── The records ──
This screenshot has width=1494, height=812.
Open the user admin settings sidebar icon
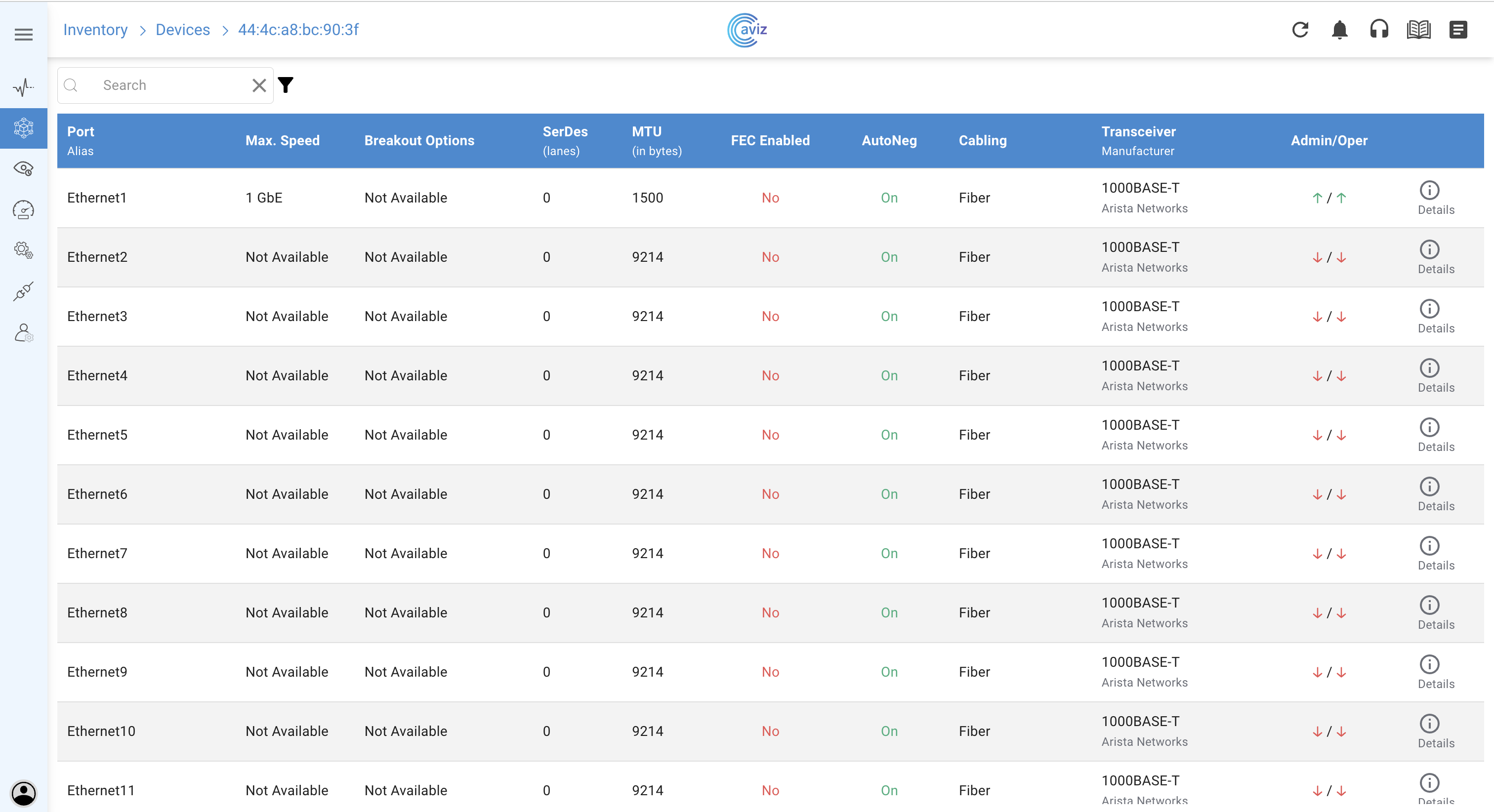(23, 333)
───
── The records ──
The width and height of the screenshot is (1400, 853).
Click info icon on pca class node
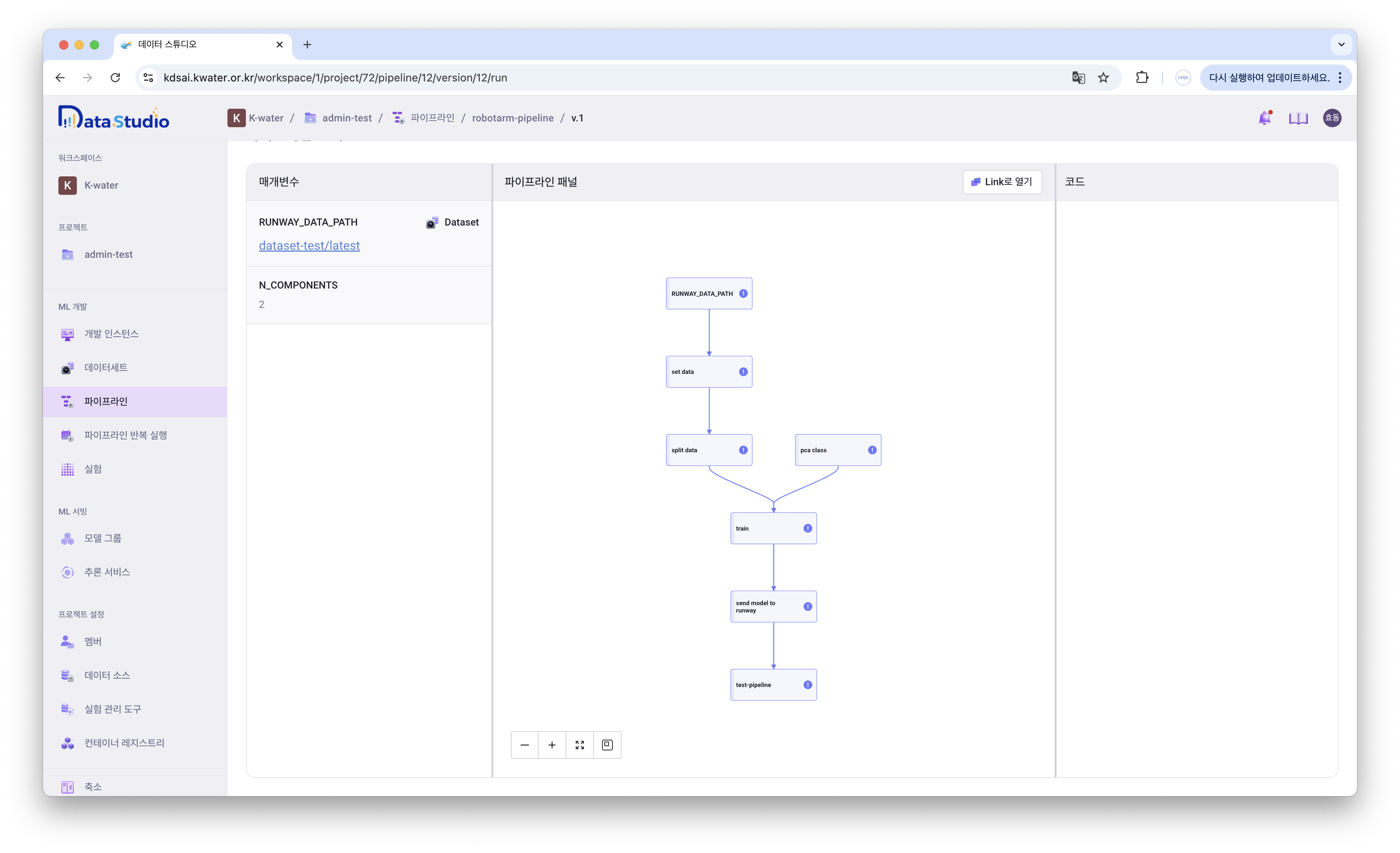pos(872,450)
───
── The records ──
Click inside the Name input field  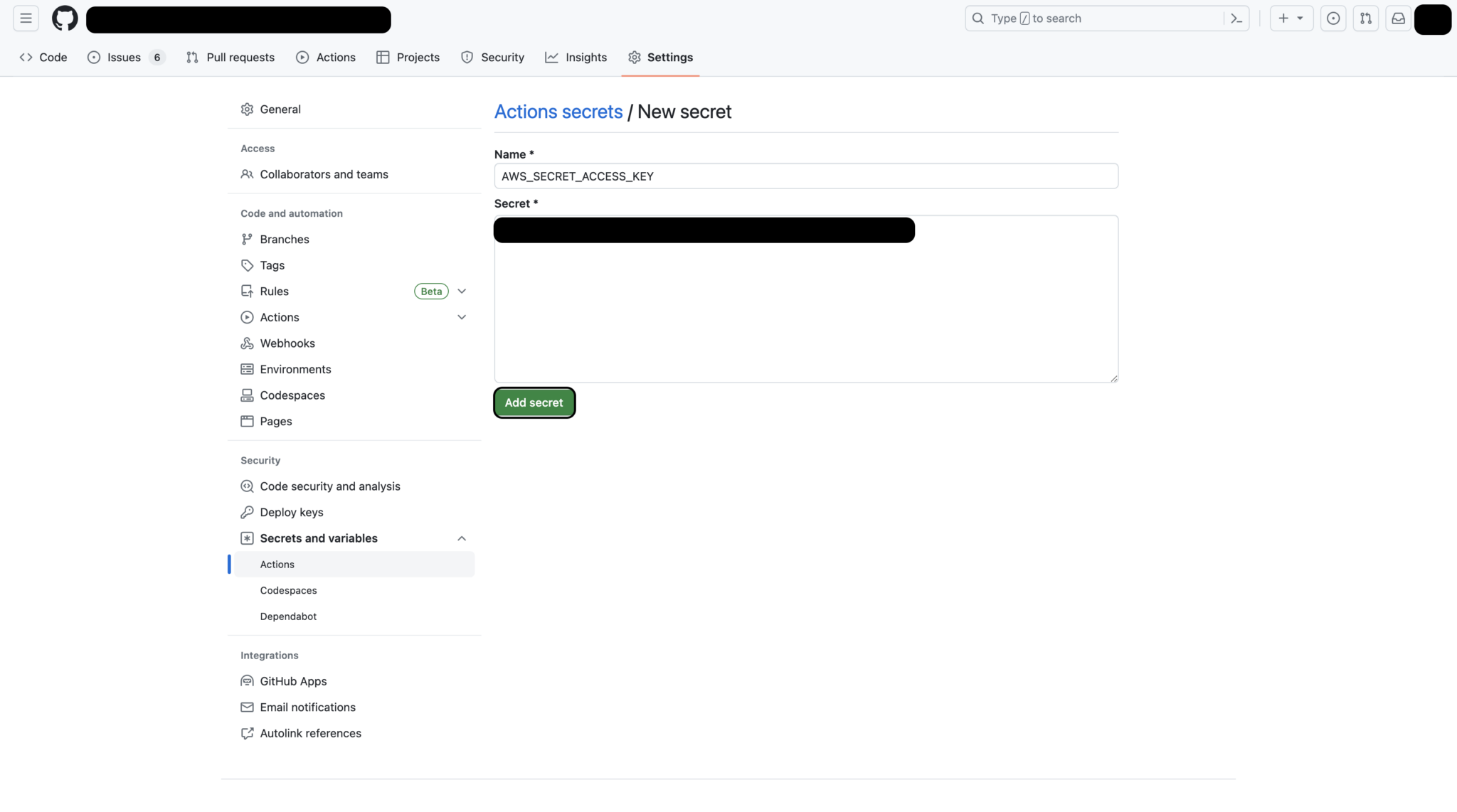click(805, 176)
───
**Requirement**
In the listing above, how many lines include the word "width"? Answer with the number and nothing more.

**Result for this task**
2